-- What is required --
Starting at the line of the material that has "Select the pen annotation icon" and stopping after the line that has "Click the 确认", write those lines out again with the requests included. Offset every coordinate in the answers by -47.

[Stored items from a collection]
___

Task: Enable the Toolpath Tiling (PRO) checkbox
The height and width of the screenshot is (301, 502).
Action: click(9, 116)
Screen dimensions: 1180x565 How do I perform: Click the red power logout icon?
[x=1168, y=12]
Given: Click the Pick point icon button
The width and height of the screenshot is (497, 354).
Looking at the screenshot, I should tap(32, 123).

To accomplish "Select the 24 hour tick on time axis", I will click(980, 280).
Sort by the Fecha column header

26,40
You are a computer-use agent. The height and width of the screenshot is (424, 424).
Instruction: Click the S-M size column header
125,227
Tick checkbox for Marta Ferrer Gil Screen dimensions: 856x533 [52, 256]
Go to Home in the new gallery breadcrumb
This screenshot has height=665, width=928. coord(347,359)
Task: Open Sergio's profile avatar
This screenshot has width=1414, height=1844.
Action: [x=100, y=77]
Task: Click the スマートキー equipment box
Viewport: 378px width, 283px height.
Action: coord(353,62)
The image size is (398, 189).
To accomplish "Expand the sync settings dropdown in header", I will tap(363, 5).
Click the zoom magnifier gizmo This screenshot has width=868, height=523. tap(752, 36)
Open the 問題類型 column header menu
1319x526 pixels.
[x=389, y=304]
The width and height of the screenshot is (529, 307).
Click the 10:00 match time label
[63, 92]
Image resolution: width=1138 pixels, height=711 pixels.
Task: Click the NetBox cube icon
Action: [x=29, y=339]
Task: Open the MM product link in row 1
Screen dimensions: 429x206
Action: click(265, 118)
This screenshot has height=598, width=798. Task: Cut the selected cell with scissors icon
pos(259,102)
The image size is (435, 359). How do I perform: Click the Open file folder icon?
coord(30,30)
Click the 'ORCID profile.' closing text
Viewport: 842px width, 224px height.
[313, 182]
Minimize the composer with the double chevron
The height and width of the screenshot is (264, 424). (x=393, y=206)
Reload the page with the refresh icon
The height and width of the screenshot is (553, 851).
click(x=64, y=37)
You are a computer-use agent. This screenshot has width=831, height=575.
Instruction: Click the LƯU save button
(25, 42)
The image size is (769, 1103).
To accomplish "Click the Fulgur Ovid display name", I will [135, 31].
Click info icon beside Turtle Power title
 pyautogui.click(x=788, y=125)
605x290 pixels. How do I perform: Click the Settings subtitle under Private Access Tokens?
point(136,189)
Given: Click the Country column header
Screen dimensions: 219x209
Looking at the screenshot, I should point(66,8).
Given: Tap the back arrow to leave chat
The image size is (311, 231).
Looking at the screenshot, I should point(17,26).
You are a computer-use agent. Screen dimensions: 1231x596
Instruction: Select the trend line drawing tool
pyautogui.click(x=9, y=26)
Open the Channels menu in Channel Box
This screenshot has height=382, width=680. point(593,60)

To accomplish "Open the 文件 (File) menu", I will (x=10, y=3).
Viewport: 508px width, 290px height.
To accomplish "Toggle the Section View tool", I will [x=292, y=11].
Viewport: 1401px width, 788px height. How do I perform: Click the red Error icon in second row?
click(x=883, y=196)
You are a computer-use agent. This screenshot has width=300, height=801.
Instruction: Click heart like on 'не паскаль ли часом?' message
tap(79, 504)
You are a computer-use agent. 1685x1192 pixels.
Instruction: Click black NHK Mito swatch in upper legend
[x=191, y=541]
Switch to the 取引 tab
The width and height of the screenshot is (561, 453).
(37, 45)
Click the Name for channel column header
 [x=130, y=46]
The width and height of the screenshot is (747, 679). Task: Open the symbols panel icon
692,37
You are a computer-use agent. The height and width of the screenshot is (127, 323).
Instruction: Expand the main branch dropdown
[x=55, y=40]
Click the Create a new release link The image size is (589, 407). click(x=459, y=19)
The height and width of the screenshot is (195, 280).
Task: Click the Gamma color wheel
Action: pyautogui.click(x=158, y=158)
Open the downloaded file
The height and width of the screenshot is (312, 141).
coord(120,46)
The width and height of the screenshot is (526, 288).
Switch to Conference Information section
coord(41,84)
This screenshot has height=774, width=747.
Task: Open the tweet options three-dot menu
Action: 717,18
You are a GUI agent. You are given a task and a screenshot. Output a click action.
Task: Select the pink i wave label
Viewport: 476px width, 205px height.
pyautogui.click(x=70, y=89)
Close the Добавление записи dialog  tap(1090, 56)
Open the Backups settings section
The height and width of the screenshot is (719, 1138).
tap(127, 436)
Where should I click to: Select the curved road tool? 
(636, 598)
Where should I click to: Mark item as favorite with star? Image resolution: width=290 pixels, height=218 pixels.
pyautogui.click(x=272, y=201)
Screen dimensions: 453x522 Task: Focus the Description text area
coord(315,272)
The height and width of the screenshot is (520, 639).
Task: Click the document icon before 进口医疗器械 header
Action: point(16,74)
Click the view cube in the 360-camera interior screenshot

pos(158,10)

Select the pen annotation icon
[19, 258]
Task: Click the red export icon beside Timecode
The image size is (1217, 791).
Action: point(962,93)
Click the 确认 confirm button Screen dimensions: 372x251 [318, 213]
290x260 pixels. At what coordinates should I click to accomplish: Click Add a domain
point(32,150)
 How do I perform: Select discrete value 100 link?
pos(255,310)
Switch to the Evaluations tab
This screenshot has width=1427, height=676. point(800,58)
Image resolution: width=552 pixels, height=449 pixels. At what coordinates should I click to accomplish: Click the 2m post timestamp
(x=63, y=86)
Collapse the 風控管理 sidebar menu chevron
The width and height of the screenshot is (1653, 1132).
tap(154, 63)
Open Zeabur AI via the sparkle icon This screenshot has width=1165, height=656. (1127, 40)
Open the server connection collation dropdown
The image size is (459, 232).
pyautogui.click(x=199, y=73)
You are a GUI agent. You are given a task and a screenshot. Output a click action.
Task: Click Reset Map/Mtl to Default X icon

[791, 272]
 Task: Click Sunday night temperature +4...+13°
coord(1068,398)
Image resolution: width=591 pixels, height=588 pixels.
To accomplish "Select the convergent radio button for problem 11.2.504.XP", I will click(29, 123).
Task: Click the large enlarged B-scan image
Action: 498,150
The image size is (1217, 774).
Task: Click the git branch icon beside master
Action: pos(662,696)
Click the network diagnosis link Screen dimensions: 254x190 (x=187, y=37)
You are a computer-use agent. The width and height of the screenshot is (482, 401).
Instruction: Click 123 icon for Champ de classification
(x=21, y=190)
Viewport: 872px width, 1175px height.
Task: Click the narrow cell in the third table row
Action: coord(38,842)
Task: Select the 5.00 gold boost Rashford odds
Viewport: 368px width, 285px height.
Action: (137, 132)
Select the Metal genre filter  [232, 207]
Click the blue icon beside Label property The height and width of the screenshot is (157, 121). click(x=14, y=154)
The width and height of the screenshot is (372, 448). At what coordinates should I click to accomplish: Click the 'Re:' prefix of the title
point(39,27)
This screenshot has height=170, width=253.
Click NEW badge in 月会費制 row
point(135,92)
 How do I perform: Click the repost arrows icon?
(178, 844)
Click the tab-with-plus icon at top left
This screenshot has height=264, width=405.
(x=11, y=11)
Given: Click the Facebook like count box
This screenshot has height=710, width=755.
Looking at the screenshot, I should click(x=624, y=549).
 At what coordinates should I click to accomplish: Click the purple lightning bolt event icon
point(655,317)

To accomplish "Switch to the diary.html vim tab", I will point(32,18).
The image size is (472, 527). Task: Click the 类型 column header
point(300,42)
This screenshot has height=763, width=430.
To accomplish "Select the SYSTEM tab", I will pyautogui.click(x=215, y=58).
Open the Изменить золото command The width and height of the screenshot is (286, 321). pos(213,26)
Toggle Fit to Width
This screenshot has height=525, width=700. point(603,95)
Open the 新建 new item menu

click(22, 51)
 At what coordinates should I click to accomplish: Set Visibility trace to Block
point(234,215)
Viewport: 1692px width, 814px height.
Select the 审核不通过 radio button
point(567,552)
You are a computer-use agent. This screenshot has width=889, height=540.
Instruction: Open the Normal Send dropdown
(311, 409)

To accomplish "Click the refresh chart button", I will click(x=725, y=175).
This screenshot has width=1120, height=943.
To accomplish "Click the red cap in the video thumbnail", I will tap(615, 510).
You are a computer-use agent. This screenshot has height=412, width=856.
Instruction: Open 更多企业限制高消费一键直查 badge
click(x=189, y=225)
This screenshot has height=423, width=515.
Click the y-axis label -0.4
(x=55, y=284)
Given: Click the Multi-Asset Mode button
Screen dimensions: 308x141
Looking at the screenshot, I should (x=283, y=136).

___

-- Task answer --
Select the pen annotation icon
[-28, 211]
Task: Click the red export icon beside Timecode
The image size is (1217, 791).
Action: point(915,46)
Click the 确认 confirm button Screen dimensions: 372x251 [271, 166]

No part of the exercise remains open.